Today is the beginning of the next chapter.
Steve and I head in to the hospital to meet with my cancer team: a social worker, a swallow team (they are taking a baseline of my swallowing today, as it will deteriorate as treatment progresses and they want to ensure I can maintain my baseline as much as possible), the radiology and chemotherapy doctors.
Today is a 'dry run' - they want to be sure my immobilization mask fits, that the machine is calibrated, that all is in working order. They will do everything but push the button to start radiation. That will be tomorrow.
I looked at Steve yesterday, bewildered, and said, "I start cancer treatments tomorrow, Christmas is in four days, the kids' schedules are nuts, we have a new sitter starting, and I still have orders to finish and last minute shopping to do. Why aren't I totally crazy right now?"
He grinned at me. "I don't know," he said. "But I'm grateful you're not."
I think it's partly because a cancer diagnosis puts things into perspective. All the little things I would have been freaking out about last year - those infuriating little details that strangle you as Christmas approaches - they just don't seem very important this year.
I also think I'm calm because it feels so much better to be calm. My good friend Ann designed a necklace for herself, one that reminds her to go with the flow. It was a simple stamped rectangle that said "downstream". I loved it so much I made one for myself, and I added a soothing aquamarine crystal and a Yin Yang charm. I'm wearing it today, as I hold my chin up and march towards this next chapter of my life.

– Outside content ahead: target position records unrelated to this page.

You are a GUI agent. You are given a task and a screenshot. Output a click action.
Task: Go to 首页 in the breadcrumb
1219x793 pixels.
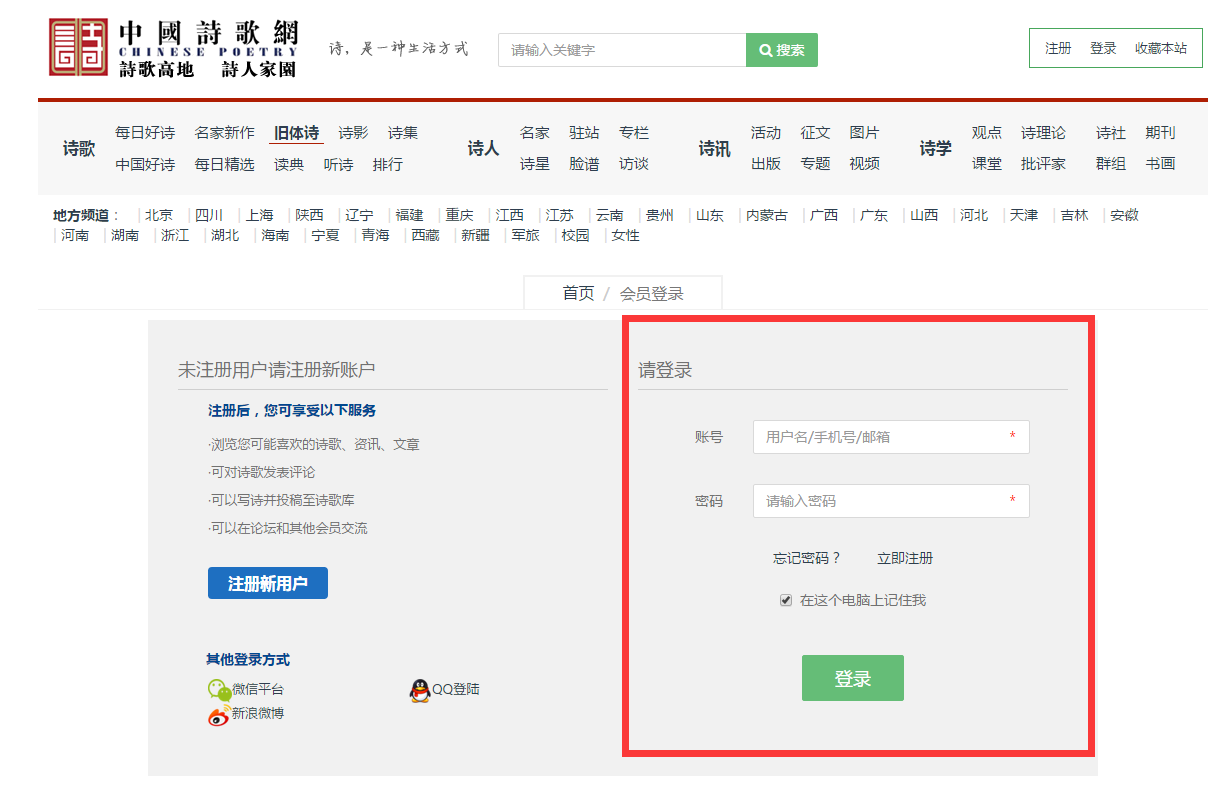(578, 293)
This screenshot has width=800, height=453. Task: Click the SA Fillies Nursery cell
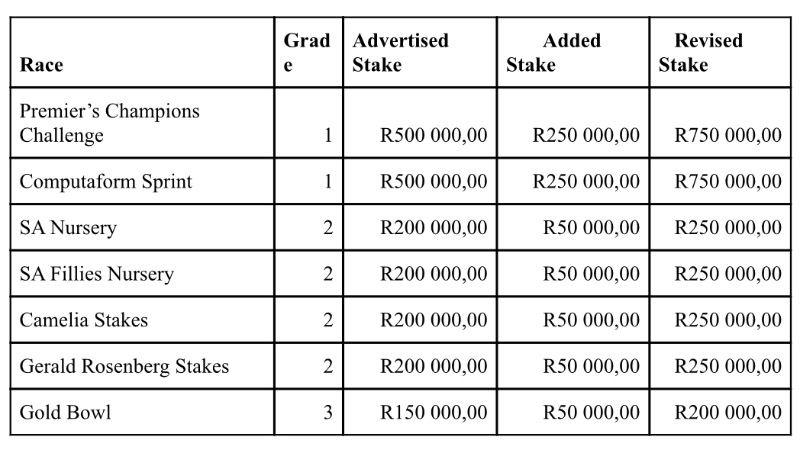[x=97, y=274]
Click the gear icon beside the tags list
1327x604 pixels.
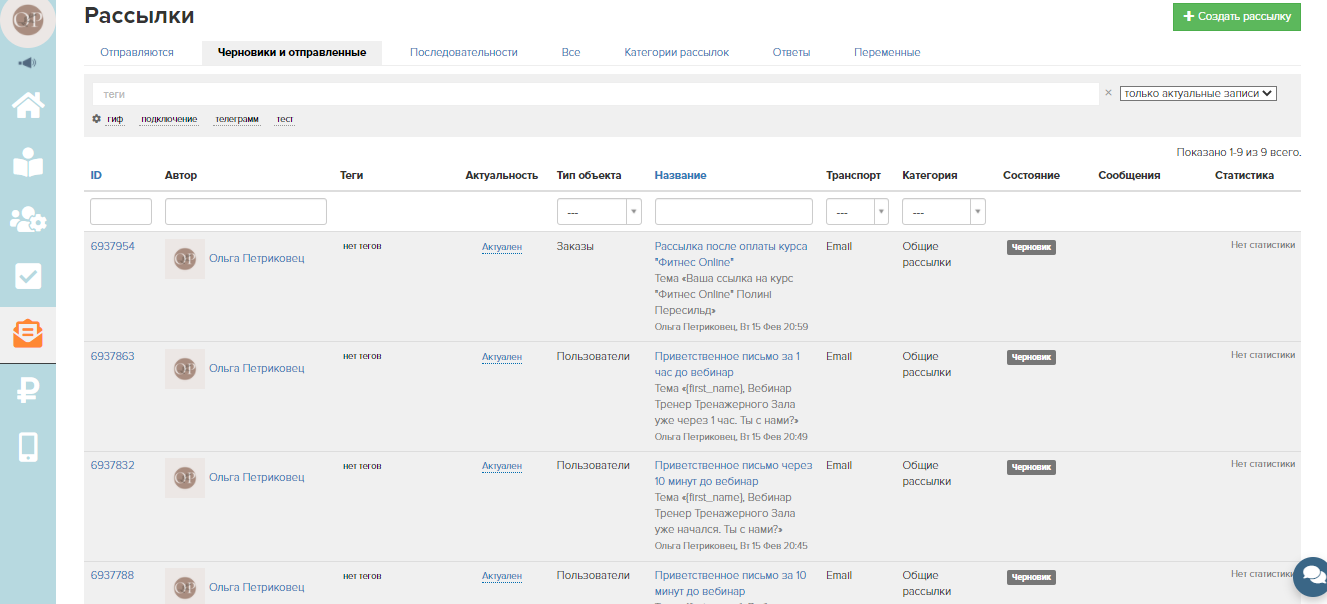97,119
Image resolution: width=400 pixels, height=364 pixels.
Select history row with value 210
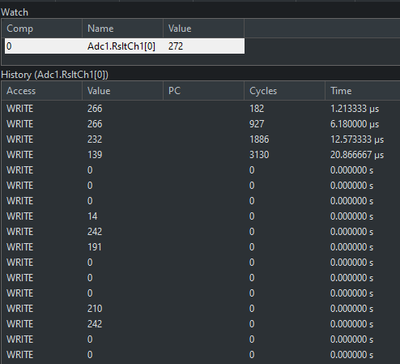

Downstream reminds me to pick my feet up and let the current take me where I'm meant to go. It helps me stay in acceptance and surrender. That's not the same thing as giving up - not even close. It has everything to do with being present, with feeling gratitude for what is, rather than resentment for the way I wish things were.
I took a picture of myself today, at the beginning. I'm wearing the 'downstream' necklace, and I will keep its message close to my heart. I am determined, I am hopeful. I am also tired. And it's all okay.
It's just the beginning of the next thing. There will be many more next things, many more beginnings.